And so it isn’t much but I keep writing, and I try to be as honest as I can without hurting the innocent. I change names and yada yada a fact or two rather than embarrassing someone, but overall I put it out there as straight as I can. That’s the only way that I know how to do this, and that is what has shut me down for the bulk of my adult life – what if someone is hurt by what I write? As soon as that thought enters my head I panic and start looking for a nail on which to hang up my cleats.
That might be the hardest thing about writing — surrendering one’s dignity in order to reclaim one’s dignity. We spend our lives creating personae — the business James, the father James, the child James — each one meticulously crafted to satisfy a specific audience, each one just a little bit of a sell out. That is neither complaint nor criticism, just observation. Without these personae we wouldn’t be able to navigate adult life. Different audiences demand different characters, so to speak. But good writing requires setting those masks aside, letting one’s guard down. It’s almost an unspoken contract between writer and reader: If you promise to read this with an open mind then I must promise not to con you with another plastic persona. If you wanted two-dimensional characters you would watch television rather than read.
My kids and I were having dinner recently when my son said, “You know who is a beautiful woman? Beyonce.”
“Just remember: she poops, too,” his sister replied.
And there it is — the difference between art and entertainment, fact and fantasy. The character named “Beyonce” as portrayed by the person named Beyonce is flawless. She is beautiful and talented and perfect and completely devoid of an asshole because she isn’t real. She is a character, or maybe a caricature — a product that entertains us.
I can’t relate to that. I agree that she is beautiful, but her music bounces off of me like raindrops. I don’t know anything more about myself after sitting through “Single Ladies.” Maybe that song speaks to someone, I don’t know. I’m not exactly Beyonce’s target demographic.
But the character “Pete Townshend” as portrayed by the person named Pete Townshend is confused, absolute, angry, happy, scared, fearless, arrogant, insecure, desperate and without a care. I believe that “Pete” is Pete, that his experiences are real and thus I can relate to them. “When I look at the hole in your coat / I have to love you more.” I get that. “To catch you I’m gonna run and never stop” — I feel that way often. I connect with Pete, so I put his work (well, most of it) in the “art” rather than the “entertainment” bucket.

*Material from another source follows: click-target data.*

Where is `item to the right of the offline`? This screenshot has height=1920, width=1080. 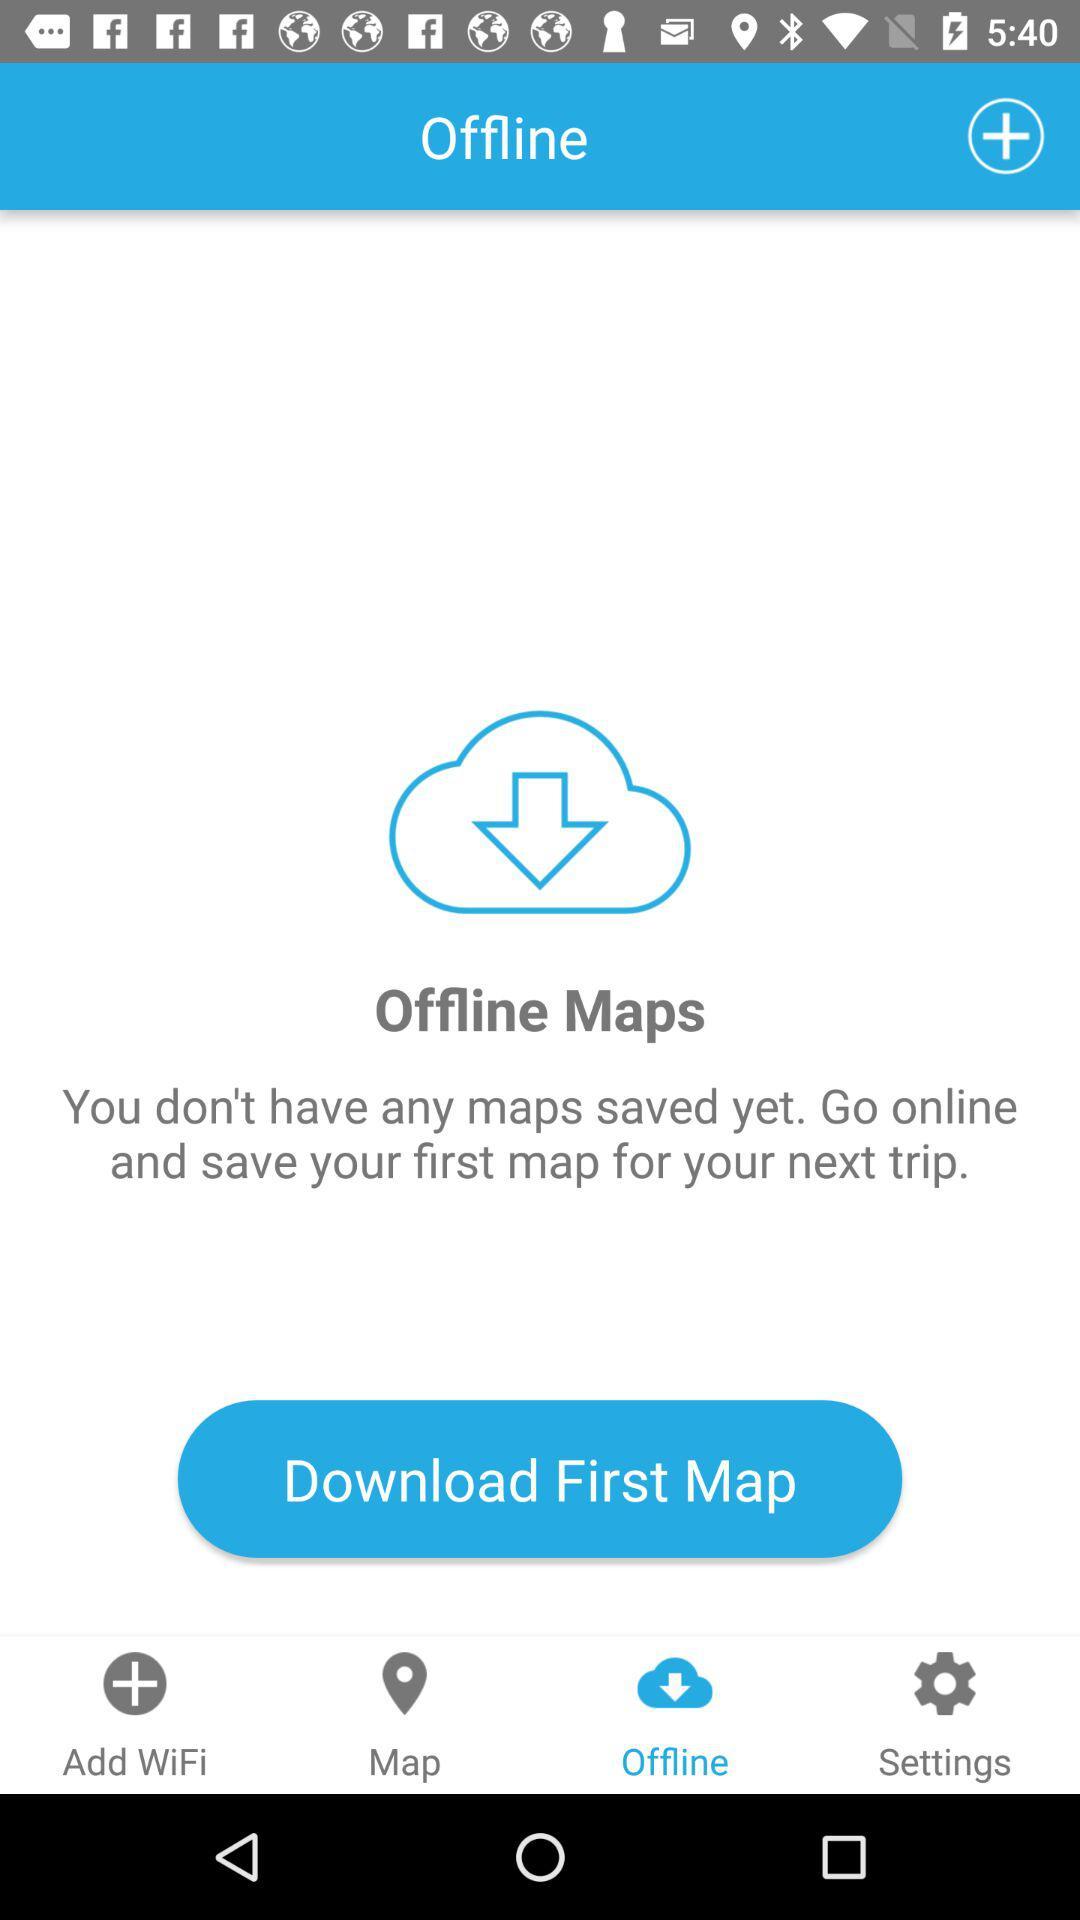 item to the right of the offline is located at coordinates (1006, 135).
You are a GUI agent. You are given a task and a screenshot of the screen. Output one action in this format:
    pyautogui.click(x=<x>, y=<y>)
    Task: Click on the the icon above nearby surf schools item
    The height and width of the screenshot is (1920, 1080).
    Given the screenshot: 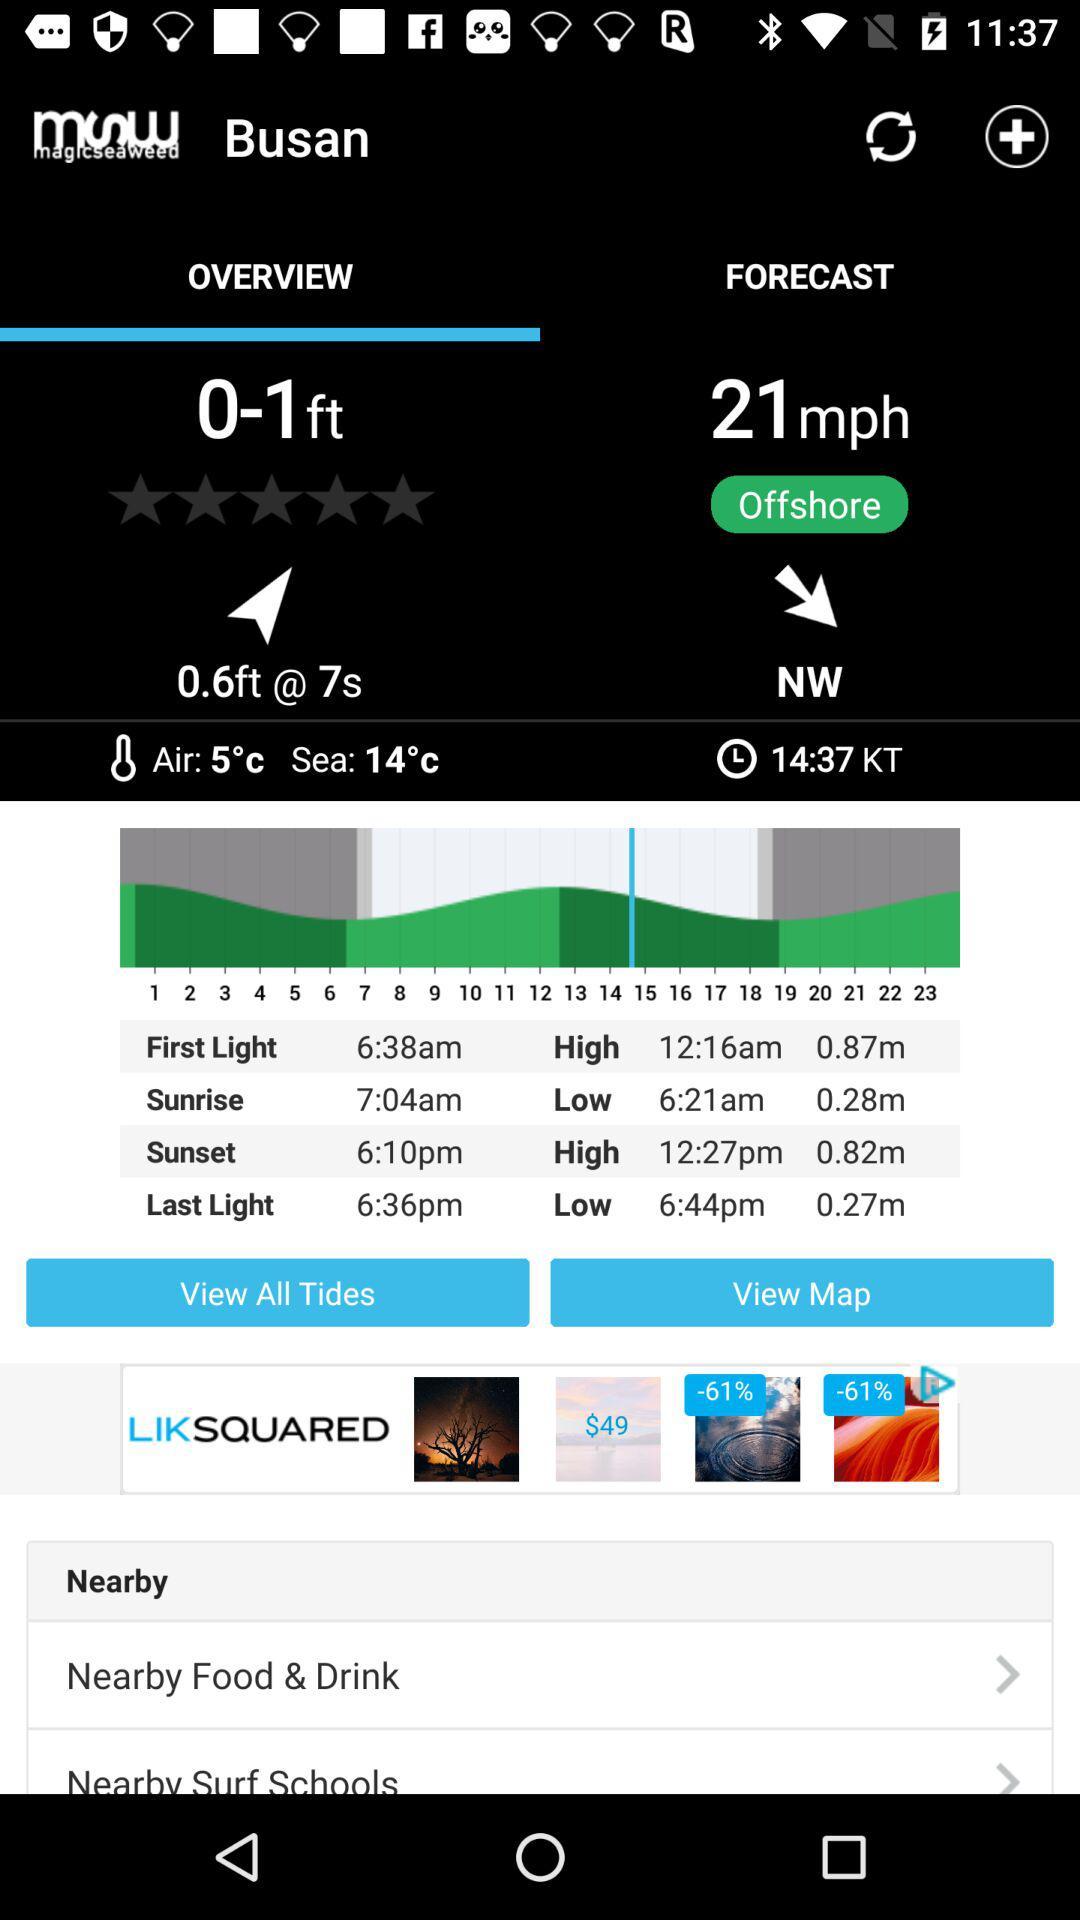 What is the action you would take?
    pyautogui.click(x=231, y=1674)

And so the march toward death continues, everyday a coin toss with a 50/50 shot at headstones. Meanwhile I’m too goddamned foolish to know how to do anything other than write the character named “James” as close to the actual person named James as I honestly can. I don’t know any other way to stay alive forever for my kids, nor do I know how else to give you something real with which you hopefully can connect. If I can’t be honest then I can’t write, it’s just that simple. Also, I’d look awful in one of those Beyonce dresses.
As for Death? Come and get it you big, hairy motherfucker. You haven’t scared me for a long time. There’s nothing you can do to me that I haven’t put myself through a thousand times already. Besides, I know your secret, you ugly bastard. You poop, too.